Só “palavras” já criam um universo

Chega um momento, em que só te resta ser aquilo que você fala.

Todas as coisas que você tentou possuir, conseguindo ou não, ficou claro que não são suas, e que nada, absolutamente nada, tem comprovada eternidade.

Seus valores são tão particulares, que não estão em todos os lugares do tempo e do espaço, então, você acha que não eram para existir ou que não têm devido valor, visto que não correspondem “à maioria”. Pena, essa poderia ser a coisa que faria com que as pessoas o olhassem com estranheza.

Ignorantes que somos, interpretamos “o olhar de estranheza” como a espada que aponta nossas diferenças ou loucuras, ao invés de enxergarmos nesses olhos a luz de quem fita a verdade, ou o excepcional, pela primeira vez.

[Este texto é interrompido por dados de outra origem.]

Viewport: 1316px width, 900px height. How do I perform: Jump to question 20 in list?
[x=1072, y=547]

Há uma parte sua, que existia quando você nasceu, e que foi morrendo enquanto você acreditava viver.

É a parte que nos ajudaria a aprender que precisamos desaprender para pensar, que precisamos fazer parte não fazendo, que nenhuma escolha é compulsória.

Só a palavra, que é exclusivamente sua reverbera, mesmo quando ninguém a ouve, pois só ela declara a legitimidade da sua existência.

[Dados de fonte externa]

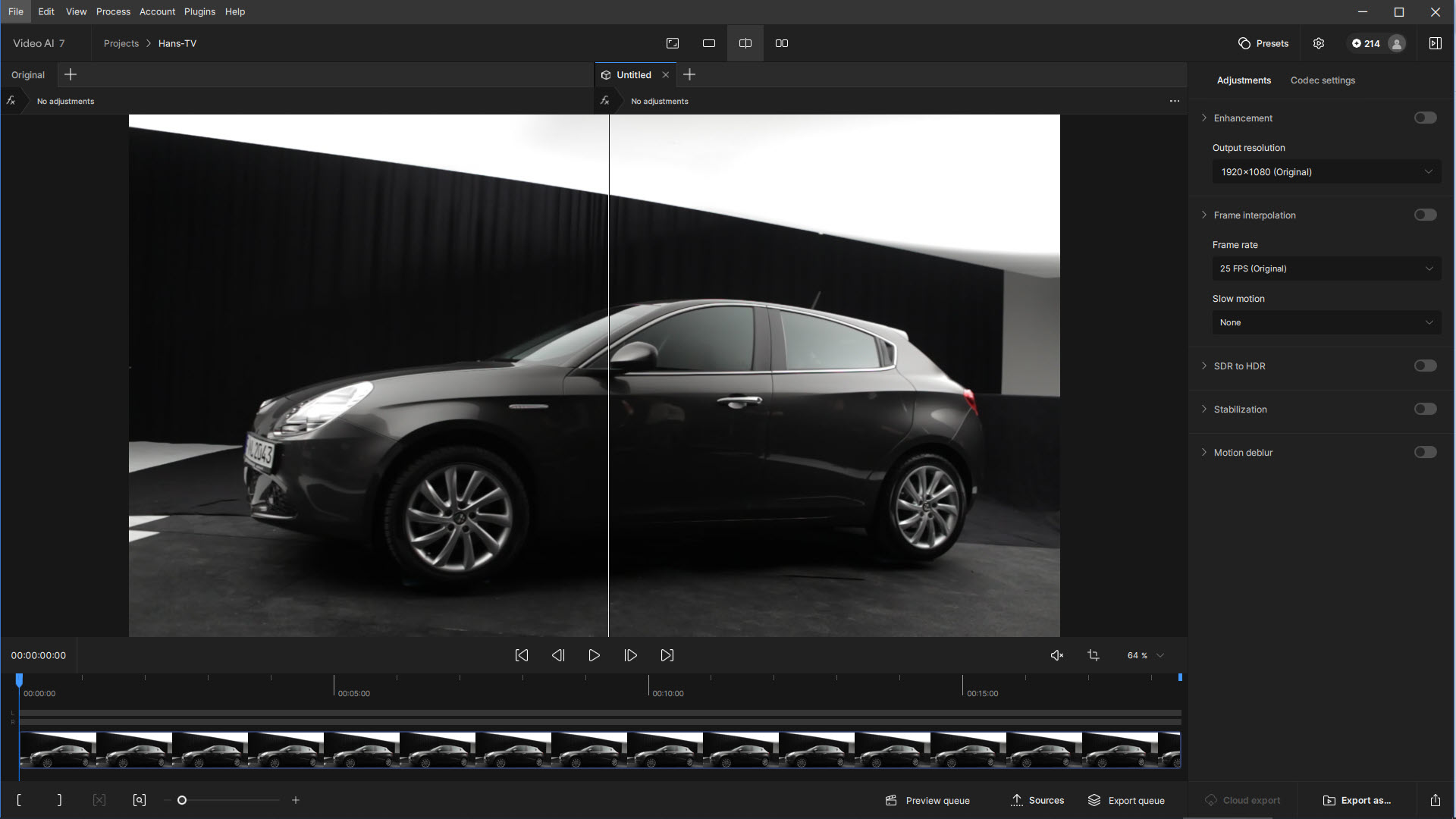
Task: Open the Process menu
Action: pos(113,11)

Esteja você no meio de um deserto gritando ou pensando, ou seja, ela declamada a uma multidão… sua palavra digna não ouvida e seu pensamento podem construir mais que suas mentiras públicas, essas não são novidade para ninguém. A sensação de aceitação que você tem ao gritar a palavra alheia é semelhante ao que o macaco sente ao ser aceito em um grupo.

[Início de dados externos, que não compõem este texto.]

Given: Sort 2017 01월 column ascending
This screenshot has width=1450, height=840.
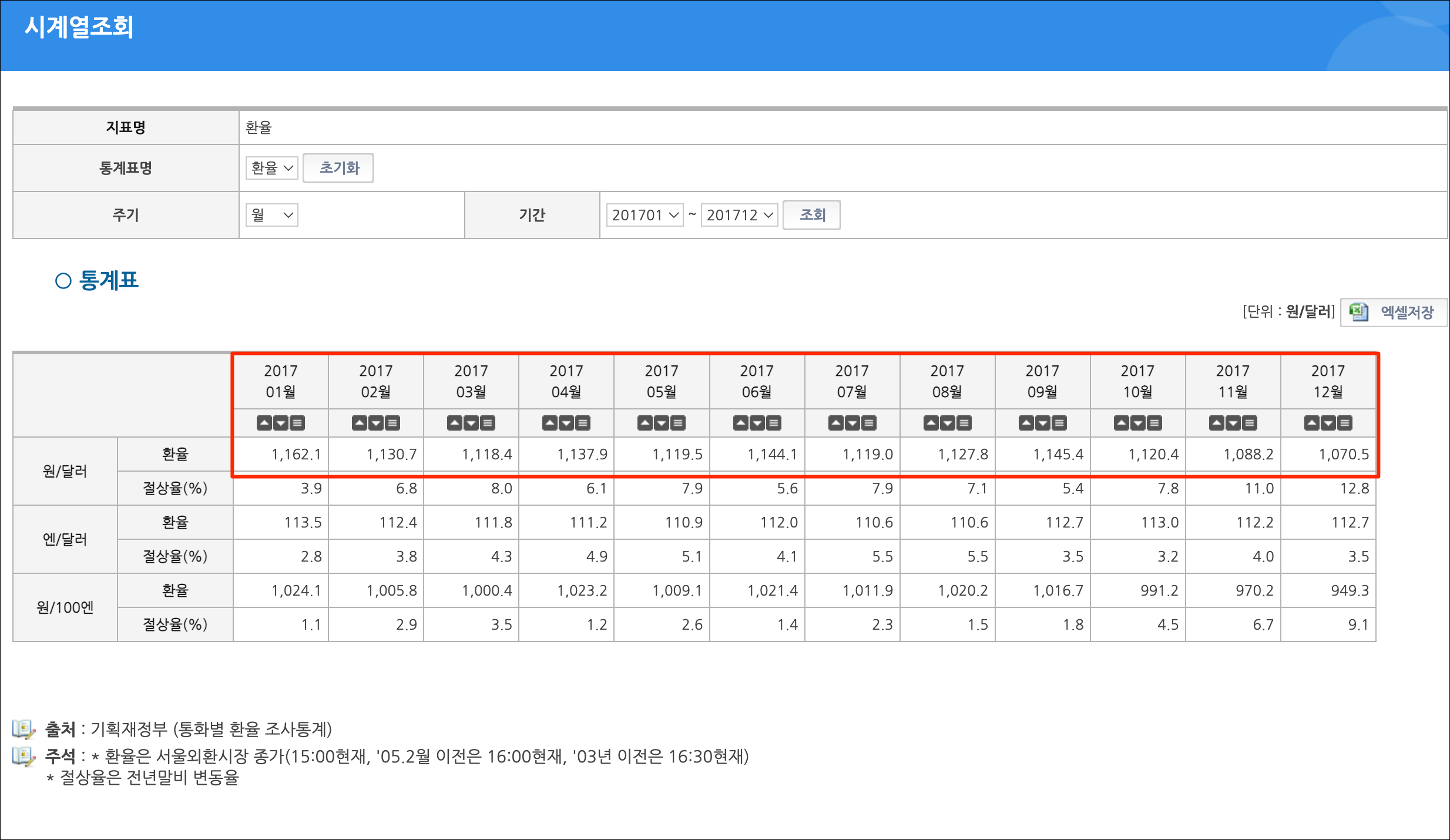Looking at the screenshot, I should (264, 423).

Nada vai suplantar o final que já conhecemos, é por esse final mórbido que você crê que basta a você sugar a vida até a última gota. Sinto muito, você é pequeno e por isso está vivo. Sente-se e aguarde essa enorme baleia morte chegar, de preferência com um atiçador para vir mais rápido.

Sua outra opção é sair do cais e fazer a diferença enquanto ela não chega.

Saia desse cais e perceba que no deserto, na folha em branco, pode repousar a crença em si mesmo, a que ninguém lhe ensinou, que surgiu do seu próprio nada…as suas notas musicais rompendo o silêncio, isso lhe parece pequeno?

Justo, essa minoria é você. Retirando todas as ideias dos outros, essa fagulha aparentemente sem significado, essa coisa aparentemente pequena, era o que seria seu diferencial, é o que seria você, é a sua simples oportunidade de criar seu universo particular.

Uma força mais ou menos assim, com poucos elementos, criou o universo em expansão, mas o homem não gosta de começar por baixo, não é mesmo?